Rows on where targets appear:
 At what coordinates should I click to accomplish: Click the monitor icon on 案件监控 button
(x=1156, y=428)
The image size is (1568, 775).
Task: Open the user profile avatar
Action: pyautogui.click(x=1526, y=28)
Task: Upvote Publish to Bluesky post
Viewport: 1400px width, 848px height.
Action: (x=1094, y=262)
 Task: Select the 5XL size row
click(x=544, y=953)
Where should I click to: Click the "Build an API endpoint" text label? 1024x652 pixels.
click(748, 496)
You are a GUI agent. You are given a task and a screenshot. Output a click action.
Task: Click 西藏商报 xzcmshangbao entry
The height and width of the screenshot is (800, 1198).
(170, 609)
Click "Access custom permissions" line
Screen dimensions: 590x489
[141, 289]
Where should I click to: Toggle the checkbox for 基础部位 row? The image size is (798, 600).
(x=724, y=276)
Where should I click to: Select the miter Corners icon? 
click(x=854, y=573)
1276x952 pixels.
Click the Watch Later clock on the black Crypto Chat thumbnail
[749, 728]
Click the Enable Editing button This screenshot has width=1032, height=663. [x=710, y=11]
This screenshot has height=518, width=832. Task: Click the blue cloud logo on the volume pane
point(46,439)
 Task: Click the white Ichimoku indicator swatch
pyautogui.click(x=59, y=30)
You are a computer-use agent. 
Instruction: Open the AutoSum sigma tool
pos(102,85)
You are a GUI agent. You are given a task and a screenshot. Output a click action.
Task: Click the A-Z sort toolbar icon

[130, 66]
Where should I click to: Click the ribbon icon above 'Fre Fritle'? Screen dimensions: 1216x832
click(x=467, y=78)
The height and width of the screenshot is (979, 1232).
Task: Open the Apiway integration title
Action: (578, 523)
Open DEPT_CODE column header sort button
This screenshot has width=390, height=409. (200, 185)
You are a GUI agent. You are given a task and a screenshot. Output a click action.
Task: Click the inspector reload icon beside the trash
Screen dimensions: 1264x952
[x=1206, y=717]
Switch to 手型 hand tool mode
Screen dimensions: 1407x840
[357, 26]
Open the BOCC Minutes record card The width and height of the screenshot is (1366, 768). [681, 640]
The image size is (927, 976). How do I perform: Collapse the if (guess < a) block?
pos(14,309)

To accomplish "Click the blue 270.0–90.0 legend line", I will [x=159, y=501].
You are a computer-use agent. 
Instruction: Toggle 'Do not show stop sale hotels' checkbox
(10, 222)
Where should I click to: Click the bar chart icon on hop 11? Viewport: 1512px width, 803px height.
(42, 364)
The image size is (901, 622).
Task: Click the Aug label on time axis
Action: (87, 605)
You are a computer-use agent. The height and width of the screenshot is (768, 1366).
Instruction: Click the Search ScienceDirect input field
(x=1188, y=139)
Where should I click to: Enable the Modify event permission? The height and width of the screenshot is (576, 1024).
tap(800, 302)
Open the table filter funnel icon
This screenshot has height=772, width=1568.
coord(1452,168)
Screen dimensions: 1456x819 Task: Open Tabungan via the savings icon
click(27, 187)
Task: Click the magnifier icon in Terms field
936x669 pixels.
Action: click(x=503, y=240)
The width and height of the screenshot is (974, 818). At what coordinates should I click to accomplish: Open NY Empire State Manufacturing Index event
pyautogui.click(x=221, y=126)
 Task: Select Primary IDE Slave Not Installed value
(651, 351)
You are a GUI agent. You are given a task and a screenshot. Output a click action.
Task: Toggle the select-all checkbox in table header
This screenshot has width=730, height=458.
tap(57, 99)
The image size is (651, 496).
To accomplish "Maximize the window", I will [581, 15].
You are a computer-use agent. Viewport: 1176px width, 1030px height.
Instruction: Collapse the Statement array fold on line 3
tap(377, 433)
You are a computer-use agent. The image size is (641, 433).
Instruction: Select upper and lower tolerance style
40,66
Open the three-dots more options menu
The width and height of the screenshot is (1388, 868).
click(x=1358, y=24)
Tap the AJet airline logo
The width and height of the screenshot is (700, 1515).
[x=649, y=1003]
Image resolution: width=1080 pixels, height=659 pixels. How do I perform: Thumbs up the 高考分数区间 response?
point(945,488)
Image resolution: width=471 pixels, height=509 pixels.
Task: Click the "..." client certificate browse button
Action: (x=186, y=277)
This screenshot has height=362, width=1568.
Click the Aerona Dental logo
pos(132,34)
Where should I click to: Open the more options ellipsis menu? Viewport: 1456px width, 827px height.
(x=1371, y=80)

**WHAT IS NEEDED**
Count the lines in the rows above that contain the string "menu", treating uppercase and lowercase as different. Give only the number.

**FINISHED ANSWER**
2